# best lubricants, oil, grease



## veejo (Apr 16, 2009)

I know that I need oil that is plastic friendly (like they write it on the bottle), and I need some good grease. I've got Bachmann G scale, bachman, hornby and kato in HO and N.

Are thre any particular lubricants that are better then other, eg labelle, or am I just as well off using the good gear grease with teflon I have in my garage and 3in1 oil from the hardware store ?

Are there any lubricats I should definitely stay away from.


----------



## lownote (Jan 3, 2008)

On the advice of someone here, I bought a bottle of synergyn assembly lube. It stays put, and it does not seem to affect plastic at all. It's greta for motor gears. I also use it to lube wheel axles and I think there are other products that might be better for that, like white lithium grease, or graphite powder, except that they don't stay put


----------



## Dave F (Jan 2, 2008)

For an oil... (I use in truck bushings) I use a product manufactured for bicycles calls Phil's Tenacious Oil, made by Phil Woods. You can find it at most better bike shops. 

There are a number or synthetic greases out there taht work fine in gearboxes. I'm currently using Synergyn (as mentioned above) and Pedro's synlube (another bicycle product).


----------



## Dan Pierce (Jan 2, 2008)

Train_li is now stocking lubricants for our trains. Grease and oil are available.


----------



## Dennis Cherry (Feb 16, 2008)

I use AreoCar Products.

Been using it for years, had to keep trains running for 12-14 hours a day 24/7.

Use the 

ACT-1111 NG Jel Gear Lubricant

ACT-2002 Motor Bearing Lubricant


ACT-2222 Heavy Duty Bearing Lube


and 

ACT-3753 Conducta Lube and Cleaner




or just buy the 




ACT-5005 Large Scale Maint. Pak which has a four of the above.




Love the Conducta Lube, only lube to use on the electrical brushes and other contacts.


http://www.aerocarlubricants.com/Trains/testimonials.htm


----------



## Greg Elmassian (Jan 3, 2008)

I prefer the aero-car lubes also. The only thing I buy from someone else is moly-grease from hob-e-lube. 

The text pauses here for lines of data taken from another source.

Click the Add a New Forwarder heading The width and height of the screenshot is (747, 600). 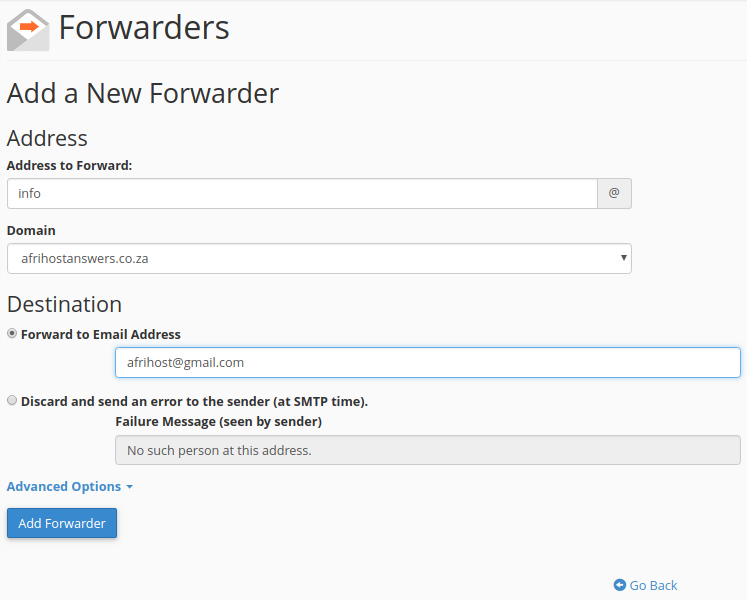point(143,93)
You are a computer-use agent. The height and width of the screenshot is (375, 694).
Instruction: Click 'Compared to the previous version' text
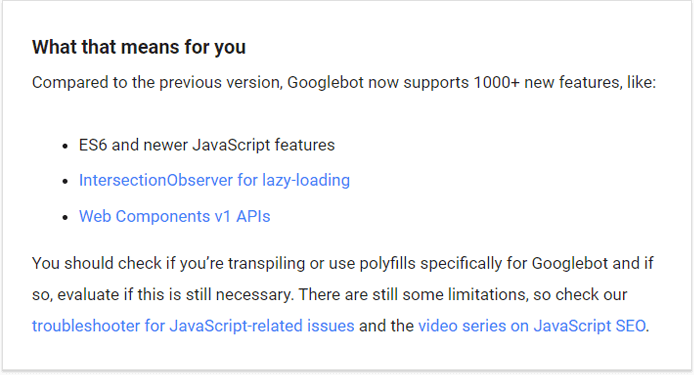(x=157, y=82)
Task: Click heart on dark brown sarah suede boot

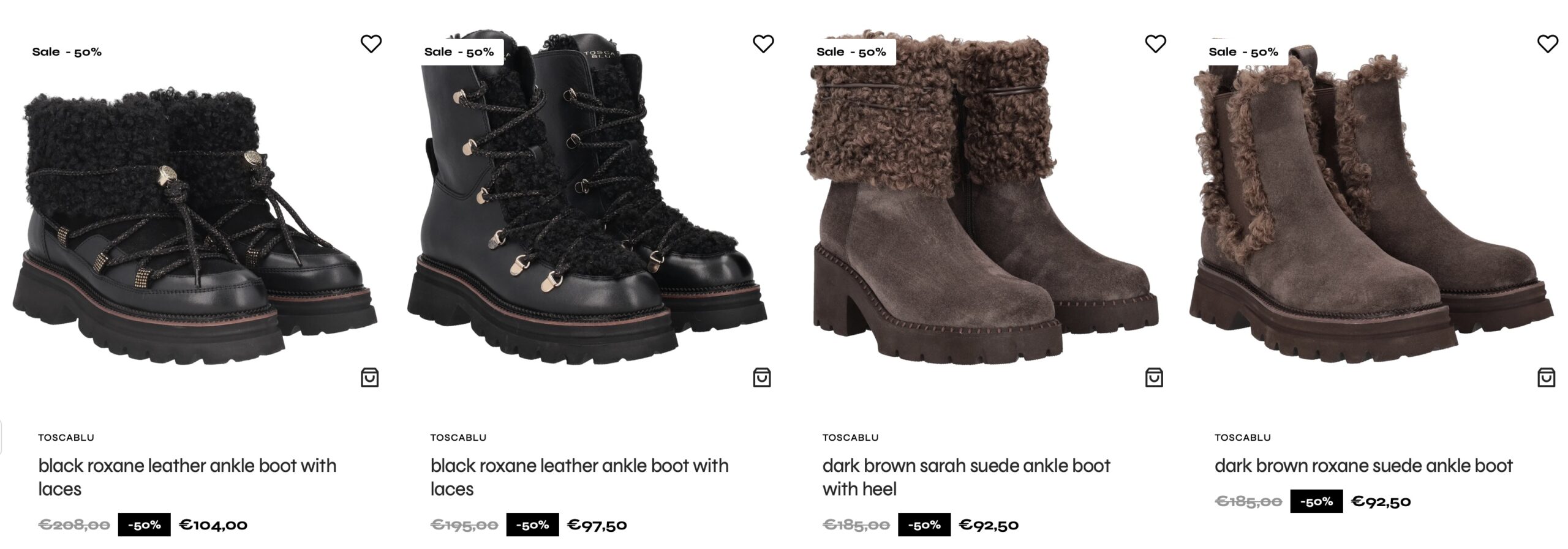Action: 1155,44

That NG jel gear lube really seems to work well, clings to the gears, but is like a heavy oil under pressure. 

Regards, Greg


----------



## SE18 (Feb 21, 2008)

How do you know when to oil, lube? When it starts squeeking?


----------



## Dan Pierce (Jan 2, 2008)

When to lube depends on usage. 
If you run the same setup every day and for hours on end, lube monthly. 

I have items I only run several times a year, and I lube them rarely (5 years). 

Most often used engines get lubed yearly during the winter. 

My 2 Sd45's have never been lubed and are used often.


----------